July 8, 2011 (PLANSPONSOR.com) - Wells Fargo & Co. has agreed to pay $125 million to settle a class action suit led by a group of pension funds that accused the bank of misleading them about the risks of mortgage-backed securities it sold.


The plaintiffs in the class action include the General Retirement System of Detroit, New Orleans Employees’ Retirement System and other public pensions, according to the San Francisco Chronicle, citing the proposed settlement filed Wednesday in federal court in San Jose.

Wells Fargo and several investment banks that underwrote the securities were sued in 2009 over alleged violations of securities laws in connection with sales of $36 billion in mortgage pass-through certificates in 2005 and 2006, according to the report.  Those securities were backed by pools of mortgage loans that Wells Fargo or its affiliates originated or purchased. In 28 offerings, the bank misrepresented the quality of the loans, failing to disclose that it hadn’t followed appropriate underwriting standards and loans were made based on inflated appraisals, investors said in a complaint.

The bank and the underwriters deny wrongdoing, according to the proposed accord, which remains subject to court approval.
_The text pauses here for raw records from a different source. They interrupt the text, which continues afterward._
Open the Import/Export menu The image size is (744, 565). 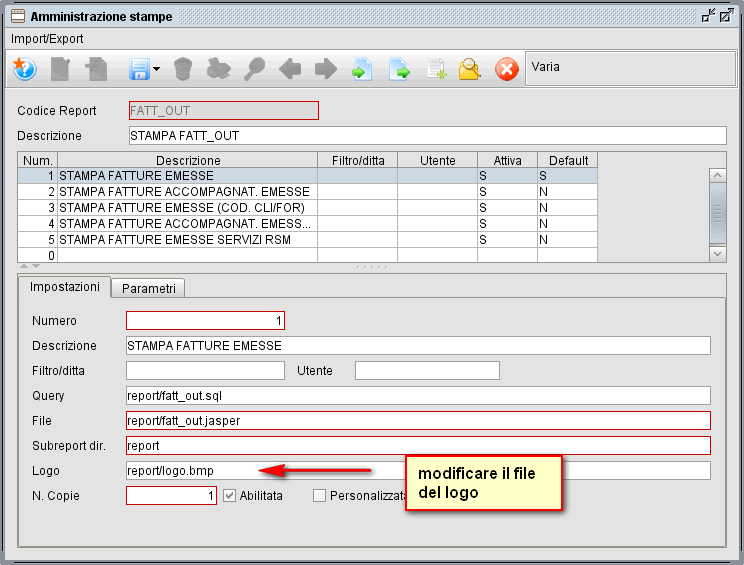(47, 39)
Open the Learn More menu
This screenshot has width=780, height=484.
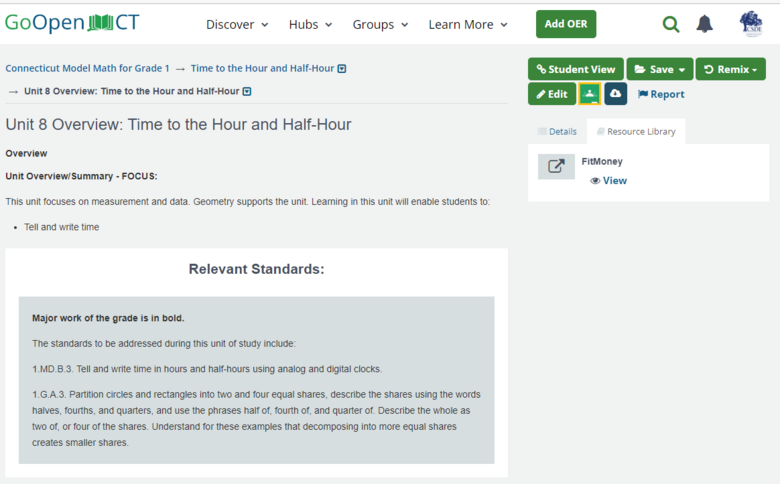pyautogui.click(x=468, y=24)
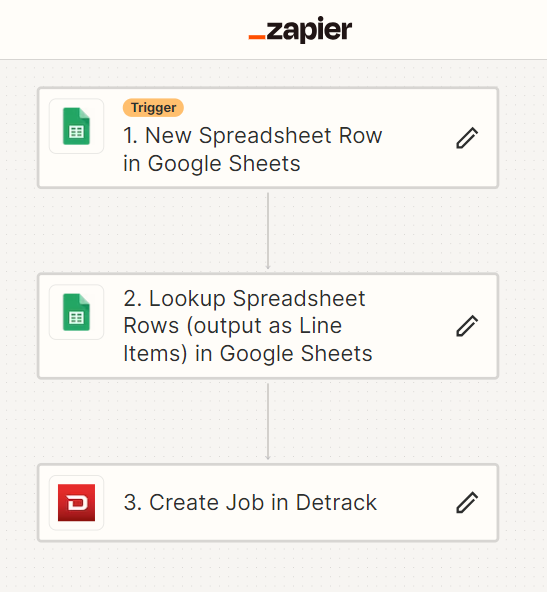The image size is (547, 592).
Task: Select the '2. Lookup Spreadsheet Rows' title text
Action: point(244,312)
Last month the Securities and Exchange Commission announced that J.P. Morgan Securities LLC had agreed to pay $153.6 million to settle SEC charges that it misled investors in a complex mortgage securities transaction just as the housing market was starting to plummet (see Institutional Investors to Get Lost Assets Back from J.P. Morgan).

The case is In Re Wells Fargo Mortgage-Backed Certificates Litigation, 09-1376, U.S. District Court, Northern District of California (San Jose).